Montana Kaimin

A life lost in Sin City

The Rick Tabish Story

By Joe Pavlish

Published: Thursday, January 27, 2011

Updated: Friday, January 28, 2011

Tabish

Steel Brooks/Montana Kaimin

Rick Tabish sits in his office on Thursday afternoon discussing his arrest, court case and imprisonment.

THE FIRST MONTANA snow swirls across the broken yellow line like sand in a desert, dancing in the wind across the stretch of Highway 200 between Missoula and Bonner. A 2010 GMC Denali speeds down the slippery road five miles per hour over the speed limit.

Missoula's most notorious man reaches to the control panel and turns off the defroster.

"I'm gonna let the windows ice up," Rick Tabish says with a grin, "we're Montana boys."

Tabish has spent a lifetime building a reputation for pushing the limits of the law, but he says that the biggest part of that reputation isn't deserved. He admits that he drives recklessly, but is adamant that he didn't kill former casino tycoon Ted Binion, and that he only dug up Binon's silver as a favor to his famous, dead friend.

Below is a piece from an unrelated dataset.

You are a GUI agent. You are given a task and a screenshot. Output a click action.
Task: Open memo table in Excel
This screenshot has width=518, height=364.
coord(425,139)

"I was never a great role model and I did a lot of bad things," he says, "but I've never killed anybody."

It has been 10 years since Tabish was convicted of murdering Ted Binion, the casino manager and heir to Binion's Horseshoe casino in Las Vegas, and then stealing $8 million worth of silver from Binion's underground vault.

Tabish was in the news in Las Vegas every day for years. At least four books were written about him. A Lifetime movie was made about him. But he says his true story has never been told.

After 10 years in different prisons in Nevada, Tabish left Sin City for good after the murder conviction was overturned and he finished his time in prison on other charges. In May 2010, he returned home to serve out parole at his parents' house in Missoula.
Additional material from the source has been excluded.